Like horses and buggies, in-person shopping, and Blockbuster, another once-contemporary fact of life may become a relic of yesteryear: changing the clocks.
Wednesday night, a state commission voted 9-1 in favor of a report suggesting Massachusetts ditch the whole “fall back” thing and stick to daylight saving time for the entire year instead. The proposal, crafted by representatives from across the state and initially released last month, found Massachusetts would reap both economic and public health benefits should it move to the Atlantic Time Zone.
But it’s unlikely to be a short matter of time before we quit the daylight saving game. The Boston Globe reported that the state Legislature and federal Department of Transportation would need to give the plan a thumbs-up, too, for it to become reality. And, despite the Bay State’s penchant for innovation and pioneering behavior, the commission does not recommend Massachusetts forge bravely into a new time zone alone.
According to CBS Boston, State Sen. Eileen Donoghue, a Lowell Democrat and the leader of the commission, said the recommendation to move ahead only stands “if a majority of other northeast states, also possibly including New York, also do so.”
Those thorny southern neighbors of ours were also top-of-mind for State Rep. Paul Frost, an Auburn Republican and commission member, who told the Globe that leaving New York an hour behind would be incredibly disruptive, as travel and broadcast schedules would be thrown out of whack. Just think about it: If Massachusetts makes the jump ahead and the Pats have the Monday night game down at the Meadowlands, it may not start until 9:30 p.m. in Boston.
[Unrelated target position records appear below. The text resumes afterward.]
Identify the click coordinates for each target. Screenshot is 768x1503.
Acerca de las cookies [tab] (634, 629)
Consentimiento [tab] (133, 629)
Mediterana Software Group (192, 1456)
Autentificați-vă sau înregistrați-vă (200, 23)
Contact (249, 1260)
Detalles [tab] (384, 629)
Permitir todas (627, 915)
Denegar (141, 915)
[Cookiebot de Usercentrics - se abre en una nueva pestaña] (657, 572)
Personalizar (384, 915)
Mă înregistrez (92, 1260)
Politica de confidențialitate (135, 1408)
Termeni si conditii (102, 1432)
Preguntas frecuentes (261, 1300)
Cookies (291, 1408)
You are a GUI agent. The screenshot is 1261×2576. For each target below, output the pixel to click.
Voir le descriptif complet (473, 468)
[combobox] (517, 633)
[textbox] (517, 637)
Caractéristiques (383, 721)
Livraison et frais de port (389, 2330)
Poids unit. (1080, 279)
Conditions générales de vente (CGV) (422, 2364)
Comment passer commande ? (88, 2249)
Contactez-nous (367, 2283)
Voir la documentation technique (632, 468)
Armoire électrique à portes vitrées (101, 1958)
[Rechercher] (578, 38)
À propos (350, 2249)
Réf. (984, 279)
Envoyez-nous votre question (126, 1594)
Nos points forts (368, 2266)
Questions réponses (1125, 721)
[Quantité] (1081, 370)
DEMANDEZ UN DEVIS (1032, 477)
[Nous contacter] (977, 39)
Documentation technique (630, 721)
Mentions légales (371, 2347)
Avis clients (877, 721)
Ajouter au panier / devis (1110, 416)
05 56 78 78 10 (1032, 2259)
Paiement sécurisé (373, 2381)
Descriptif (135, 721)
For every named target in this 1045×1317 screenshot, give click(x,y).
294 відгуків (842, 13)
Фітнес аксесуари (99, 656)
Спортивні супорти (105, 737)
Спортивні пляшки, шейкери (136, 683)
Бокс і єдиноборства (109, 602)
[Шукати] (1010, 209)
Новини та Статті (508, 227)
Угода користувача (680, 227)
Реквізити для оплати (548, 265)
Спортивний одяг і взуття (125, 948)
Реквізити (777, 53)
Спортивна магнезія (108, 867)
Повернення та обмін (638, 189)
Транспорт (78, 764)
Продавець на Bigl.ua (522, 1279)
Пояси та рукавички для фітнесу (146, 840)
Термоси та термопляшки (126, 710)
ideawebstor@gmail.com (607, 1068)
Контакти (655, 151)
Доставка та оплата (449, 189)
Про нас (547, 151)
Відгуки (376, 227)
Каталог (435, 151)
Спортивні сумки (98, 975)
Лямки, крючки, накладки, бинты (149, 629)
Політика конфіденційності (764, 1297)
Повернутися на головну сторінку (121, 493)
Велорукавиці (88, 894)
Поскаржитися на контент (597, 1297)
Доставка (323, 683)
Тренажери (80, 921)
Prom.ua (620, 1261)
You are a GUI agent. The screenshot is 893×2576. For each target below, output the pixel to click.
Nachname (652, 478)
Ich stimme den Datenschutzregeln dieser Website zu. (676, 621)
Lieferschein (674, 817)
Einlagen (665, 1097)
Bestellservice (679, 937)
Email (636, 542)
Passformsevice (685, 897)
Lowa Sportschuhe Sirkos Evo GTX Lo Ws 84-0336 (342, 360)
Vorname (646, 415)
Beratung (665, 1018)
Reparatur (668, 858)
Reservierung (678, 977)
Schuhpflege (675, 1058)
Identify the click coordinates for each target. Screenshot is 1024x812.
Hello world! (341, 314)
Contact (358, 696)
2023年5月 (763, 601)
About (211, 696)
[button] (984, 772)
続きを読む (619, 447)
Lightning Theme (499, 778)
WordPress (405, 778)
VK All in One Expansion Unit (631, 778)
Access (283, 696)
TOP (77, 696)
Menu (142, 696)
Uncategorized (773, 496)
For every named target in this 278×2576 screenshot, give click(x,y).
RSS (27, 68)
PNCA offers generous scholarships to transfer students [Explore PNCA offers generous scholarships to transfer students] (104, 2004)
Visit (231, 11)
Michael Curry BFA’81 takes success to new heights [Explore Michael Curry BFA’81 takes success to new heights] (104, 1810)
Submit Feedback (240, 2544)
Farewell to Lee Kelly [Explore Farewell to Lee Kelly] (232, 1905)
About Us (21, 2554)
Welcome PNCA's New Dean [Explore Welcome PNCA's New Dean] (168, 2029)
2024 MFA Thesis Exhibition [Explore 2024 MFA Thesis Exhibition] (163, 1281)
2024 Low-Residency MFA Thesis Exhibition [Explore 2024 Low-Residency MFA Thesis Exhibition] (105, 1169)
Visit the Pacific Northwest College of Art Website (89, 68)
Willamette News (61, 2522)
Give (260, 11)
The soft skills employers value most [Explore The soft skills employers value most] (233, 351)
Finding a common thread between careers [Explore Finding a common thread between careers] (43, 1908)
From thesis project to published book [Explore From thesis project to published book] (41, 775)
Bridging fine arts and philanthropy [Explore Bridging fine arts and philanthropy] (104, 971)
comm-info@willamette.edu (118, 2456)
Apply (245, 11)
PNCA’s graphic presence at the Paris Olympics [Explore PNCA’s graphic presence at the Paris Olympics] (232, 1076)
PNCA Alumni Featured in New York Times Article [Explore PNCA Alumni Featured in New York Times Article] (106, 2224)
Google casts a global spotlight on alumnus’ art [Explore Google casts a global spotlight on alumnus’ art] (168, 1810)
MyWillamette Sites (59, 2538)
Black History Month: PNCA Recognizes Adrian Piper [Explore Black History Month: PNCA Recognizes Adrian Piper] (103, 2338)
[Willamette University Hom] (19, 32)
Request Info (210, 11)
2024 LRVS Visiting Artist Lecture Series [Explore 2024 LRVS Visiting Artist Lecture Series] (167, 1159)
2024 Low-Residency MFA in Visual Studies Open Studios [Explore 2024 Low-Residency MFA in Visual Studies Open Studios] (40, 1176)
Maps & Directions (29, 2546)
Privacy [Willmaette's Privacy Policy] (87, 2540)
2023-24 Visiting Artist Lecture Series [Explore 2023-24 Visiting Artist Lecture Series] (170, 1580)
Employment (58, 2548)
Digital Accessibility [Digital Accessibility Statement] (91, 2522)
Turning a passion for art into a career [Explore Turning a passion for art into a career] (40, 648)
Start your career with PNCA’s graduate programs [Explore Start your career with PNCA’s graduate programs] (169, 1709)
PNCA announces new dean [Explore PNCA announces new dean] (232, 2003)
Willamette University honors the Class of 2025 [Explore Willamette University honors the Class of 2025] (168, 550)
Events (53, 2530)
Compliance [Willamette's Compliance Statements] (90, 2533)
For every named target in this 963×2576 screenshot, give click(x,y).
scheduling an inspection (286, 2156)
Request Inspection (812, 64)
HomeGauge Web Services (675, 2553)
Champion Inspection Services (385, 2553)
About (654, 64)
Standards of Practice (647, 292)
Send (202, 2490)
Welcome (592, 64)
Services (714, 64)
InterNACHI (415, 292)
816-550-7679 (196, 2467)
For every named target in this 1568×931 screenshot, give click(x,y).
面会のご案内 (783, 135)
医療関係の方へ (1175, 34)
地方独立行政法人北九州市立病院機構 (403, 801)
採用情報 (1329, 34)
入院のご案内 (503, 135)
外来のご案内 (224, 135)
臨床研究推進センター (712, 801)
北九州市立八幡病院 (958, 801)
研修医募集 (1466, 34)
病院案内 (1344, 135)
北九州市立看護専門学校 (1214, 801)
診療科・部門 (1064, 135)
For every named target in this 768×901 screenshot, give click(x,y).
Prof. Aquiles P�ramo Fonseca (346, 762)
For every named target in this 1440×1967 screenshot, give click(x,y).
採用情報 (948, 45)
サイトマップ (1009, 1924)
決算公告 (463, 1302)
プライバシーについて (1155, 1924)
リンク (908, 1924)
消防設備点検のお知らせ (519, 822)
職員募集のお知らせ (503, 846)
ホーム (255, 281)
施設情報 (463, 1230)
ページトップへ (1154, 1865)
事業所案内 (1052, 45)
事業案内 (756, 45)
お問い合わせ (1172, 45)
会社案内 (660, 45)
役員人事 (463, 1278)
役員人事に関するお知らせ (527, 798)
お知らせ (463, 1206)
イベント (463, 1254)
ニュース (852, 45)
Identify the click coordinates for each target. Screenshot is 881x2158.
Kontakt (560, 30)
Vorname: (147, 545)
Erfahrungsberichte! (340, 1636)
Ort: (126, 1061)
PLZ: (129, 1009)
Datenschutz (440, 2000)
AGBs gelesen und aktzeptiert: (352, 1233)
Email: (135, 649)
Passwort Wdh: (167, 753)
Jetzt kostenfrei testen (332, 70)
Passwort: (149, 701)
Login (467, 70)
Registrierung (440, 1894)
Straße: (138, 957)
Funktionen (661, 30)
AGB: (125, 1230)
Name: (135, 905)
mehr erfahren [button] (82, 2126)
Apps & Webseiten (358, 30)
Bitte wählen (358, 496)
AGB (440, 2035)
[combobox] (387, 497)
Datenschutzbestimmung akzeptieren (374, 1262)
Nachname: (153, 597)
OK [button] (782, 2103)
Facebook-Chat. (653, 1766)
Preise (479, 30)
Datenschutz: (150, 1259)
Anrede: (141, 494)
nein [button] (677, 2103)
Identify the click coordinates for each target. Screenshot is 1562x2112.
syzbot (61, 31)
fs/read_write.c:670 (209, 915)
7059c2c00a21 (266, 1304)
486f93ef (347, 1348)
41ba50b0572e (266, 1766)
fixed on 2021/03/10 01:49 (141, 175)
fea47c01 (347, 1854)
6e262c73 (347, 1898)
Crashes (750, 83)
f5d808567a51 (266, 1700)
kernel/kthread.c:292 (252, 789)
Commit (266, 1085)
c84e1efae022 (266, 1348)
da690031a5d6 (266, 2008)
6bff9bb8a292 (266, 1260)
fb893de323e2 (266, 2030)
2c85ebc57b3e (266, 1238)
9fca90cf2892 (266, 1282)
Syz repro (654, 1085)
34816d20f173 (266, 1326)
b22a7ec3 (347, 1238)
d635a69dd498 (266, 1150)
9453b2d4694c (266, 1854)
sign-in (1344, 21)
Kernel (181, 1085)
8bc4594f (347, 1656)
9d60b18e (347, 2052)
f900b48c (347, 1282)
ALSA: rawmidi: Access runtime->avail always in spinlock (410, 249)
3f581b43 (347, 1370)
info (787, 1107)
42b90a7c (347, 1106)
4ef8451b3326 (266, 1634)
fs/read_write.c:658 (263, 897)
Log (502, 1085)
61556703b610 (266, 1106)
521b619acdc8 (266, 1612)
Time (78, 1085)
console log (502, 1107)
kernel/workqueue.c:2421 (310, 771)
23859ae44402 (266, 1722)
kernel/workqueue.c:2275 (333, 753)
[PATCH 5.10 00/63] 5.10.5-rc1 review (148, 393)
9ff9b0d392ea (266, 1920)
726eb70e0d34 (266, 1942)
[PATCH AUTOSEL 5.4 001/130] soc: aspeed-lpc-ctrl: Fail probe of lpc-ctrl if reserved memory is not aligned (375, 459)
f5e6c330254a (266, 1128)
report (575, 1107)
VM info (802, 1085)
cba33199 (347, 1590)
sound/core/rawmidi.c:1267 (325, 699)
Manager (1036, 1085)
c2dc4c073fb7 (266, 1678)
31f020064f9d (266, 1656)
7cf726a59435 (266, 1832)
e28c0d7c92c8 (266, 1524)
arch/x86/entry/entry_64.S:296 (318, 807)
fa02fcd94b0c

Preposterous and obscene for a work night!
Predicated on the idea that it gets so dark so early during the winter, the report found evidence that traffic fatalities, street crime, and work-related injuries could decline if Daylight Saving is extended for the entire year. The sands of time are likely to move slowly on this one, so for the time being, don’t forget to turn your clocks back on Sunday morning.